Mesenchymal stem cells administered after liver transplantation prevent acute graft-versus-host disease in rats

Acute graft-versus-host disease is a serious and life-threatening complication of liver transplantation (LT) that occurs in 1% to 2% of liver allograft recipients. It is associated with a high mortality rate, and effective therapies are lacking. In our established rat model, a relative decrease in regulatory T cells (Tregs) was previously shown to be associated with acute graft-versus-host disease after liver transplantation (LT-aGVHD). Mesenchymal stem cells (MSCs) have been used to treat graft-versus-host disease after allogeneic hematopoietic stem cell transplantation, and they have been shown to induce Tregs, which have immunomodulatory effects. In this study, when a treatment with donor- or recipient-derived MSCs was administered from day 8 to day 14 after the typical symptoms of LT-aGVHD started, the recipients were not cured, and their survival time was not prolonged. However, when MSCs of different origins were administered from day 0 to day 6 after LT, the recipients survived significantly longer than the control group, and the surviving MSC-treated rats did not show typical LT-aGVHD symptoms. In vivo tracings of carboxyfluorescein diacetate succinimidyl ester-stained MSCs did not show significant accumulations in the target organs after administration. Flow cytometry analysis showed that the Treg ratios in peripheral blood were more higher for the MSC-treated groups versus the control group.

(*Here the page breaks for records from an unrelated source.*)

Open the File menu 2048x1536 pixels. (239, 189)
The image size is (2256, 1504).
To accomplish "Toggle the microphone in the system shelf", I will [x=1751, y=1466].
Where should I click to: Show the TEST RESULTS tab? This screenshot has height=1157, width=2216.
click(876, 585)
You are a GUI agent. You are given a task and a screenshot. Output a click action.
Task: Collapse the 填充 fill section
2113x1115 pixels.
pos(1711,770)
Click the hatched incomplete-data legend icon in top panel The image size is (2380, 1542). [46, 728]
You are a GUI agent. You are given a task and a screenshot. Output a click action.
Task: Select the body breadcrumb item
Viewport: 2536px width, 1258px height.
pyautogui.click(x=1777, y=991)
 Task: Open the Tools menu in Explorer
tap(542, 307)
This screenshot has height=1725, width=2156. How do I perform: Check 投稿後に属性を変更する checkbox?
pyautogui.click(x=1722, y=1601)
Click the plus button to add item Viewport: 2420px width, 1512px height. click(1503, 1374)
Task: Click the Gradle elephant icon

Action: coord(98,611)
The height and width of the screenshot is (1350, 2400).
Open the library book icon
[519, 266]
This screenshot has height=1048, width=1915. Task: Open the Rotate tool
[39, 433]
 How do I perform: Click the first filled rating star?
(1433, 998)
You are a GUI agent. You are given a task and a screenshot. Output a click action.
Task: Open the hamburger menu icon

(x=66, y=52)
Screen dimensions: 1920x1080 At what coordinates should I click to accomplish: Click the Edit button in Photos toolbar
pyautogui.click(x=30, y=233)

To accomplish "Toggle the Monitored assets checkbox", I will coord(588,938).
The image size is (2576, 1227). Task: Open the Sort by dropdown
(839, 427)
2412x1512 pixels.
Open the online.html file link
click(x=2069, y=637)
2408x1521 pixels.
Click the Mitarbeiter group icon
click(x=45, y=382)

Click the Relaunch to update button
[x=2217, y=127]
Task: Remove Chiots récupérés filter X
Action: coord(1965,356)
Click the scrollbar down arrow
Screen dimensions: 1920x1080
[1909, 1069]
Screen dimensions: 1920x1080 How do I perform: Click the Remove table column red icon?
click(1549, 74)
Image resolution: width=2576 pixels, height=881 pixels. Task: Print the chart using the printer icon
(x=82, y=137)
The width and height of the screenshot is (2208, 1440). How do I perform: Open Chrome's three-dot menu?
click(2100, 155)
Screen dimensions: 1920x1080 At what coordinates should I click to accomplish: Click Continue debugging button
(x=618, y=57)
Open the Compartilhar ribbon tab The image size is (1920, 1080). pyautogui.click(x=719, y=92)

More immunohistochemically stained forkhead box P3-positive cells were also found in the intestines of the MSC-treated groups versus the control group. Further investigations of the function of MSCs showed that they could increase the Treg ratio in a mixed lymphocyte reaction (MLR) and lead to a greater reduction in MLR proliferation in vitro. In conclusion, the post-LT administration of MSCs of either donor or recipient origin could prevent the onset of LT-aGVHD in our rat model.